(Supplied records begins)

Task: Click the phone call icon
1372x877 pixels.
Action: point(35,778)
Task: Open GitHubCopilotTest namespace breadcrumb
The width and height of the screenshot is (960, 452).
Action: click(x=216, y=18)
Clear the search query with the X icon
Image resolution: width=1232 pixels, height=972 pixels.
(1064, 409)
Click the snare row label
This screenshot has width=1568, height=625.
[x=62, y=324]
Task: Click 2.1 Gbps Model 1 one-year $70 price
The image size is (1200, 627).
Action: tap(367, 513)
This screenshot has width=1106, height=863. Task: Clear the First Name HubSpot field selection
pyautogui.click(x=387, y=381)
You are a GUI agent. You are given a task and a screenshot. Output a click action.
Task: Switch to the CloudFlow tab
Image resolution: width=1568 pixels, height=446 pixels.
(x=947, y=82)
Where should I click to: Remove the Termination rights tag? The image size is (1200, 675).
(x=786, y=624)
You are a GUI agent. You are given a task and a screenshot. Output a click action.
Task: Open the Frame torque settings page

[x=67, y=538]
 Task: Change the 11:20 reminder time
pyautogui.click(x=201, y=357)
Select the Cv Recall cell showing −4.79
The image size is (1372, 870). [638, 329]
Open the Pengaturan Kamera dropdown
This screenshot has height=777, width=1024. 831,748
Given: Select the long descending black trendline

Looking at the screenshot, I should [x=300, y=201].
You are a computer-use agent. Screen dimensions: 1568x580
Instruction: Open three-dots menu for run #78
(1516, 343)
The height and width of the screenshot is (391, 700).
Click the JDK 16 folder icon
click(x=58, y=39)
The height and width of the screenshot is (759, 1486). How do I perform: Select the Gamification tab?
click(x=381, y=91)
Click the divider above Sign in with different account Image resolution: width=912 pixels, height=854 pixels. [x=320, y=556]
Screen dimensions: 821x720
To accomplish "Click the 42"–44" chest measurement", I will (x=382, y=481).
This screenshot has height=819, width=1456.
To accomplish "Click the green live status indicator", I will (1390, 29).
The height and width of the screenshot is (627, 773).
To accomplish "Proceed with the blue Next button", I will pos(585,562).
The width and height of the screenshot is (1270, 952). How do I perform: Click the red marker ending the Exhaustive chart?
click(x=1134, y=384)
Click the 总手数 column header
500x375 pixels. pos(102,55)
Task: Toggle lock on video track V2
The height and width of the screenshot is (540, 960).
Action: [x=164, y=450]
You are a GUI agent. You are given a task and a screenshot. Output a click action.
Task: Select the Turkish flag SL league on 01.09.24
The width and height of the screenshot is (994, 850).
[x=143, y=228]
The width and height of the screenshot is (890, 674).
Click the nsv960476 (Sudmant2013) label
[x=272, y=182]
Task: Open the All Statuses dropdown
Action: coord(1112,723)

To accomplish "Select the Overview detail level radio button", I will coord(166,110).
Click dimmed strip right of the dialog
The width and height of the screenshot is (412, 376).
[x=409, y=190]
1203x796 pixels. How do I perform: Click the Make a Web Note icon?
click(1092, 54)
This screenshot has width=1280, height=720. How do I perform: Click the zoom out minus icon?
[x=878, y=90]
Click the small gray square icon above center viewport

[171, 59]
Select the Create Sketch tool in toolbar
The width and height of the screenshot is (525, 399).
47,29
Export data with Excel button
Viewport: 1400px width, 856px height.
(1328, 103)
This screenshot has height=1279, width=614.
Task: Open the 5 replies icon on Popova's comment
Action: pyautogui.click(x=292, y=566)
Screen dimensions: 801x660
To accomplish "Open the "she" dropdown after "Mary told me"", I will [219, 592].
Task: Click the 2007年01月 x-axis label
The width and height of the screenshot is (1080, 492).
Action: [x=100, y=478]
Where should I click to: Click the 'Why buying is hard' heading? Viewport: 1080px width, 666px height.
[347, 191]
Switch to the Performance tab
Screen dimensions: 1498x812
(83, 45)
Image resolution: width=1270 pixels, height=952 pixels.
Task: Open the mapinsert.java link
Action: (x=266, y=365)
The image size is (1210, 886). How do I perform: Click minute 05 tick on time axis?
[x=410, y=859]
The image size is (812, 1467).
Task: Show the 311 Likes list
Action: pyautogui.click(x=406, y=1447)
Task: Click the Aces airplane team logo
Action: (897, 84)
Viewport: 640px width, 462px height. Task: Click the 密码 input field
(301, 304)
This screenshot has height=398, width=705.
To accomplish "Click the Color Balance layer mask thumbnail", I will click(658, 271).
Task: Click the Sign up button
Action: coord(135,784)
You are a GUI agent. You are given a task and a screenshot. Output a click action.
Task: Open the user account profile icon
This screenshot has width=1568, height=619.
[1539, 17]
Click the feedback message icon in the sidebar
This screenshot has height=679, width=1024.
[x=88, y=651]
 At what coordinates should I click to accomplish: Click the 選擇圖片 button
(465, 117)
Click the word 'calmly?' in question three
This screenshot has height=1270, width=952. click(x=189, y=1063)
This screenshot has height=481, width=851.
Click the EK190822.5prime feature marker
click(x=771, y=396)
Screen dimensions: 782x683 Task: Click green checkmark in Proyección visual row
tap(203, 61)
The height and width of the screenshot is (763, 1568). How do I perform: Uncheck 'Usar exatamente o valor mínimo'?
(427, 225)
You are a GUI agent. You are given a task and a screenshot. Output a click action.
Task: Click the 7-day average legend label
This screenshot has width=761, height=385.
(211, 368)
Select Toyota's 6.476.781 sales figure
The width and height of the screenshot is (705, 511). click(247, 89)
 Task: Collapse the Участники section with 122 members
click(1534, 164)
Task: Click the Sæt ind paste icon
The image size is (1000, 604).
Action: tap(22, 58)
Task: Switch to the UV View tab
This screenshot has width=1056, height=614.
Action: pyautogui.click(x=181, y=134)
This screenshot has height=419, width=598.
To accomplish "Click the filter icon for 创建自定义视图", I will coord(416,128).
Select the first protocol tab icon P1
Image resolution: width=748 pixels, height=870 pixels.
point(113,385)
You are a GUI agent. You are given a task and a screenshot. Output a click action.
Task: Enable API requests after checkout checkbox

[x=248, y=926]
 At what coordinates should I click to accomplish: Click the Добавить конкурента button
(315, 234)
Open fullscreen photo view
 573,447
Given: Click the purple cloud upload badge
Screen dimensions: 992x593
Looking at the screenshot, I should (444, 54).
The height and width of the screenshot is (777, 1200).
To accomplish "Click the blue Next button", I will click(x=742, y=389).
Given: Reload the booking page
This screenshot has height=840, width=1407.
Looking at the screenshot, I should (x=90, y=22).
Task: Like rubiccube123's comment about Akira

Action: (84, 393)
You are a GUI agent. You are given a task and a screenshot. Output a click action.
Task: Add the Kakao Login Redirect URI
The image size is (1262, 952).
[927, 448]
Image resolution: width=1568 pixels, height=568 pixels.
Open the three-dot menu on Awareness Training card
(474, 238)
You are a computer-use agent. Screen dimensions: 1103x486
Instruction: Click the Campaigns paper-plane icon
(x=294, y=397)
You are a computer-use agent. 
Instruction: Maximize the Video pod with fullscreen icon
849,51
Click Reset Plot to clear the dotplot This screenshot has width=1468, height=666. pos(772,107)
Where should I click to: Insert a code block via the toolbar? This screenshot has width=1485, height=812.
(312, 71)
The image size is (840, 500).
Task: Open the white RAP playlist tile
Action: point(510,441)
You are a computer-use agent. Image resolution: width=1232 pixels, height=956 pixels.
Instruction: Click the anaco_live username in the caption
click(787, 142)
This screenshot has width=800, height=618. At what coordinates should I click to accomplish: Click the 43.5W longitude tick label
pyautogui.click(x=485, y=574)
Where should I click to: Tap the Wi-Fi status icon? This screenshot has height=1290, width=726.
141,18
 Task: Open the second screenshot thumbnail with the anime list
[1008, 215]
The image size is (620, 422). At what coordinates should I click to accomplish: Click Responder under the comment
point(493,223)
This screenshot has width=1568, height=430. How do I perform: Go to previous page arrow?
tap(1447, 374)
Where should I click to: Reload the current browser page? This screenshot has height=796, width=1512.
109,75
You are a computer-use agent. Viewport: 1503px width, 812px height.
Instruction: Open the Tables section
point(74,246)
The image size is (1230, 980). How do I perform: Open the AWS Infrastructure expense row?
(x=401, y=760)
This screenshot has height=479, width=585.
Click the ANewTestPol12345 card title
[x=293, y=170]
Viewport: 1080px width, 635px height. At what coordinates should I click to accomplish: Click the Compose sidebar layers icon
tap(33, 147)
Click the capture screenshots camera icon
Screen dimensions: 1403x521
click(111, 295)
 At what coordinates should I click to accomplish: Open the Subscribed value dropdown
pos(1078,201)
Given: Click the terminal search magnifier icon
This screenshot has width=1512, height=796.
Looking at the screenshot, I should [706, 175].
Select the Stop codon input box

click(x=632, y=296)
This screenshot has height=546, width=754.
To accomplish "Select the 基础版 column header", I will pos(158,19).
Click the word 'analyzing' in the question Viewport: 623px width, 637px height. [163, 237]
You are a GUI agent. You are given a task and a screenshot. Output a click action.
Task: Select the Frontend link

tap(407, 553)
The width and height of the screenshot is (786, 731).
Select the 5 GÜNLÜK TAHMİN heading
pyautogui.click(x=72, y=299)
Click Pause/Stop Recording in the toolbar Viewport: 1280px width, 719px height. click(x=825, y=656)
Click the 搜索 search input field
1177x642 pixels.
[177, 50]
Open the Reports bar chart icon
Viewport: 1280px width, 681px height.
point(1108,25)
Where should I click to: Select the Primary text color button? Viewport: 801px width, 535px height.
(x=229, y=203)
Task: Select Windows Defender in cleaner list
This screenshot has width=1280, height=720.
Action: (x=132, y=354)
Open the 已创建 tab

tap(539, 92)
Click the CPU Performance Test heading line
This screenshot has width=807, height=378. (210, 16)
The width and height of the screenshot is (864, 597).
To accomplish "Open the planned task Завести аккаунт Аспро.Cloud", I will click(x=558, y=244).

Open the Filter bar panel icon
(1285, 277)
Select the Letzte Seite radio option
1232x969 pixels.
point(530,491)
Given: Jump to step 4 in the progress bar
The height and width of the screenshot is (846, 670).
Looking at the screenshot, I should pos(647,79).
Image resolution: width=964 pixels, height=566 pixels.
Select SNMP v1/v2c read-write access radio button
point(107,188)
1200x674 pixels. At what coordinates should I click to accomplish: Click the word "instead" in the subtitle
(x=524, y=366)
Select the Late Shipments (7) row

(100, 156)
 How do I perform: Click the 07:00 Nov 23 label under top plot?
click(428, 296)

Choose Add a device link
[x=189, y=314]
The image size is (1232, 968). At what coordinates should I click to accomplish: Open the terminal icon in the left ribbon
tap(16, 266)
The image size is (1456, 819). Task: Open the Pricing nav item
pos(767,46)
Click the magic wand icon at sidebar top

(Supplied records ends)

Send back exactly the lines of the listing above starting at the one with "Where should I click to: Click" and ending at the one with "This screenshot has height=398, width=705.", inclusive, and no others.

> _Response_
Where should I click to: Click the 'Why buying is hard' heading? Viewport: 1080px width, 666px height.
[347, 191]
Switch to the Performance tab
Screen dimensions: 1498x812
(83, 45)
Image resolution: width=1270 pixels, height=952 pixels.
Task: Open the mapinsert.java link
Action: (x=266, y=365)
The image size is (1210, 886). How do I perform: Click minute 05 tick on time axis?
[x=410, y=859]
The image size is (812, 1467).
Task: Show the 311 Likes list
Action: pyautogui.click(x=406, y=1447)
Task: Click the Aces airplane team logo
Action: (897, 84)
Viewport: 640px width, 462px height. Task: Click the 密码 input field
(301, 304)
This screenshot has height=398, width=705.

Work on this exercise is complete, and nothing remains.